The Finanzamt’s Interpretation: When Does a Privatier Become a Business?
Austria’s tax authorities maintain a healthy skepticism toward residents who claim to live off capital while deducting business expenses. The critical question: can you live as a Privatier paying only social insurance, or will Finanzamt reclassify you as a Gewerbe (trade) requiring income tax or even a GmbH structure?
The unofficial threshold seems to be around €6-10 million in assets. Below this, many find themselves more comfortable maintaining some form of official employment or self-employment to avoid scrutiny. The risk isn’t theoretical, aggressive tax optimization can trigger audits where you must prove your investment income isn’t disguised business revenue.
Concrete Numbers: The Real-World Scenarios
Let’s run the actual math for a €1,000,000 portfolio generating €50,000 in dividends:
- – Gross income: €50,000
- – ÖGK insurance: €6,783
- – Taxable income (if deductible): €43,217
- – Estimated tax (progressive): ~€8,734
- – Net income: €34,483 annually (€2,874 monthly)
- – Gross income: €50,000 + €6,713 (employment) = €56,713
- – SVS insurance: €671
- – Taxable income: €50,000 (dividends) + €6,042 (employment after SVS)
- – Estimated tax: ~€13,133
- – Net income: €42,580 annually (€3,548 monthly)
- – Gross income: €50,000
- – Flat tax (27.5%): €13,750
- – Net before insurance: €36,250
- – After ÖGK (non-deductible): €29,467 annually (€2,456 monthly)
The geringfügig route delivers 22% more net income than the pure Privatier approach and 44% more than the flat-tax scenario.
The SVS vs ÖGK Comparison
If you choose the self-employed path, you’ll deal with the Sozialversicherungsanstalt der Selbständigen (SVS) instead of ÖGK. For someone earning minimal self-employment income, SVS contributions can be lower than ÖGK’s voluntary rates, but the trade-off is less predictable bureaucracy and different coverage rules. Many find ÖGK’s structure more familiar, but SVS offers more flexibility for those comfortable with self-employment paperwork.
Final Verdict: Is “Privatier Light” Actually Feasible?
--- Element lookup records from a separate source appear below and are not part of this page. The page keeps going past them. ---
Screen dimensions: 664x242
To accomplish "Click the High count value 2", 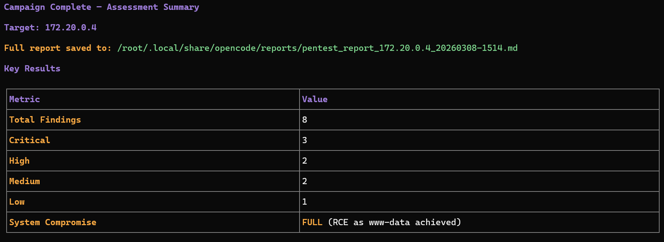I will coord(305,161).
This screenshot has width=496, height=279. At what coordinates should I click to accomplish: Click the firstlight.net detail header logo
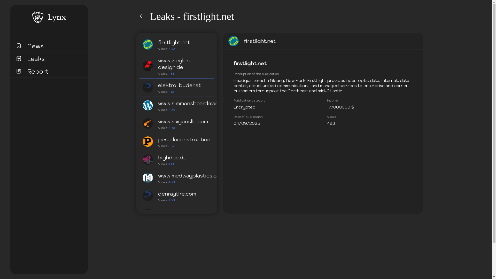234,41

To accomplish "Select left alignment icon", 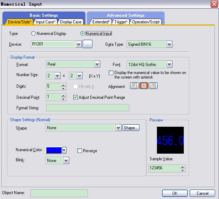I will (x=134, y=86).
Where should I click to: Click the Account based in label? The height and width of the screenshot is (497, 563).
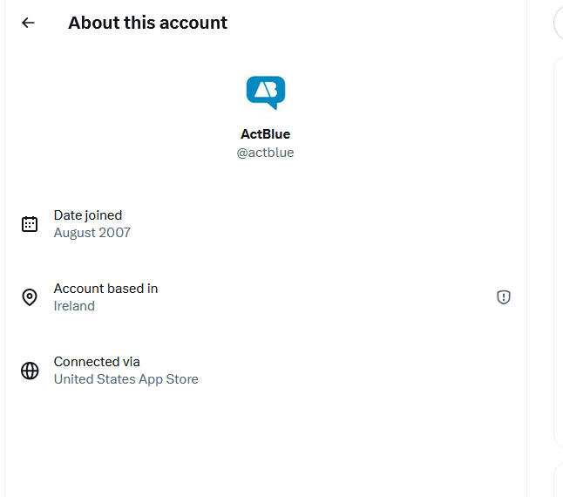[x=106, y=289]
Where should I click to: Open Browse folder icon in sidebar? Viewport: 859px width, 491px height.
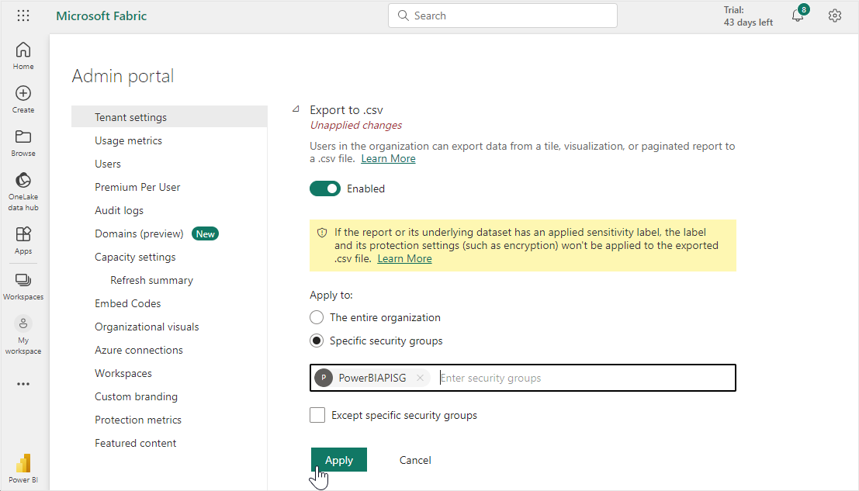tap(23, 142)
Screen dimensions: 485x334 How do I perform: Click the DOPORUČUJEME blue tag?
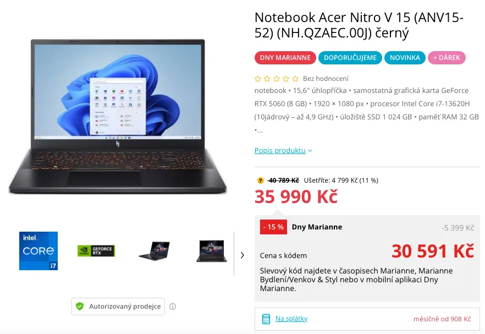click(x=350, y=58)
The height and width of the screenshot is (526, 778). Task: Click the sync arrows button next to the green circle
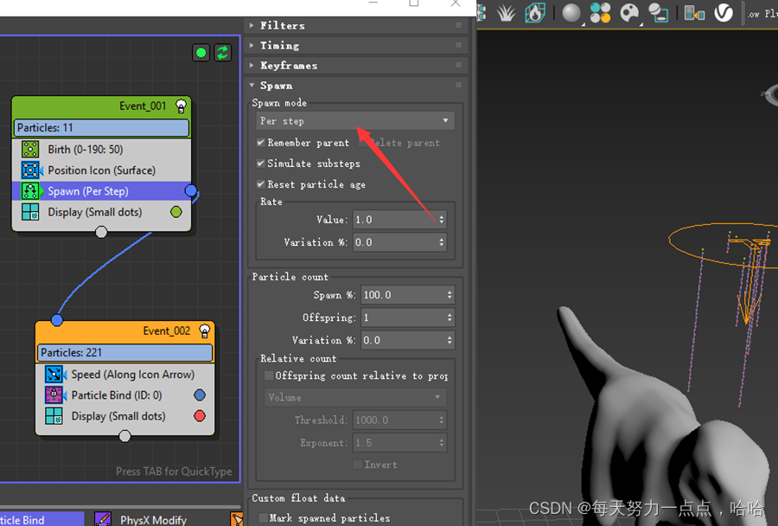[222, 52]
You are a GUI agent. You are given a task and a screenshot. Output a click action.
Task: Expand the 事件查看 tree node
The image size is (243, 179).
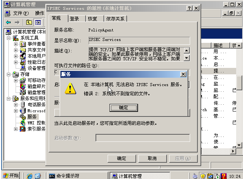pyautogui.click(x=16, y=44)
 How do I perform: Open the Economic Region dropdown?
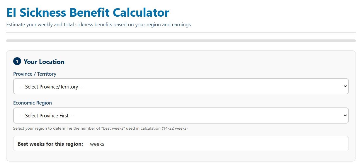(x=181, y=116)
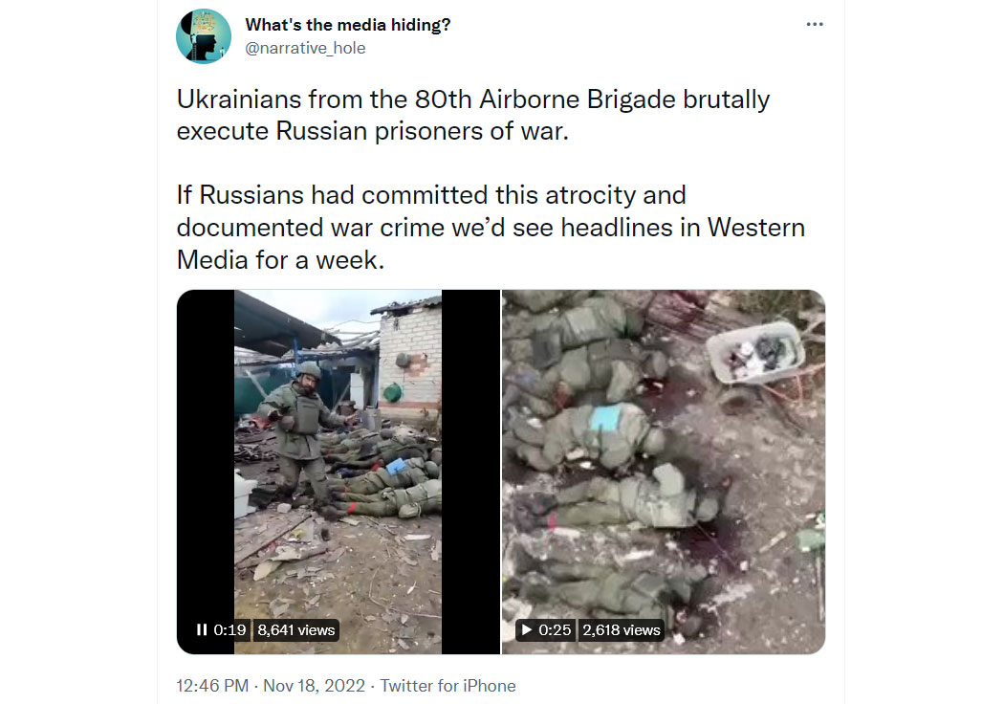
Task: Open the left video thumbnail
Action: [338, 472]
Technically yes, but practically it requires more planning than simply reaching your FIRE number. The Austrian system punishes pure capital income while rewarding, even requiring, token employment. The most effective strategy combines:
- Tax-optimized portfolio structure using instruments eligible for Regelbesteuerung
- Minimal geringfügig employment to access reduced insurance rates
- Careful documentation to satisfy Finanzamt without triggering business classification
- Acceptance that €50k passive income nets less than €30k after taxes and mandatory insurance
The dream of living off dividends while paying minimal social contributions collides with Austria’s social market economy principles. You can optimize around the edges, but the system is designed to make pure Privatier status financially unattractive, unless you have enough capital to simply not care.
For most, the practical path isn’t pure Privatier status but strategic minimal employment that unlocks insurance benefits while preserving 90% of your freedom. The Austrian social insurance maze doesn’t reward complete independence, it rewards those who understand its loopholes.
Bottom line: before celebrating your FIRE milestone, budget an extra €6,000-12,000 annually for insurance and prepare to either work 10 hours per week or spend that time fighting bureaucracy. In Austria, financial independence doesn’t free you from the system, it just changes your relationship with it.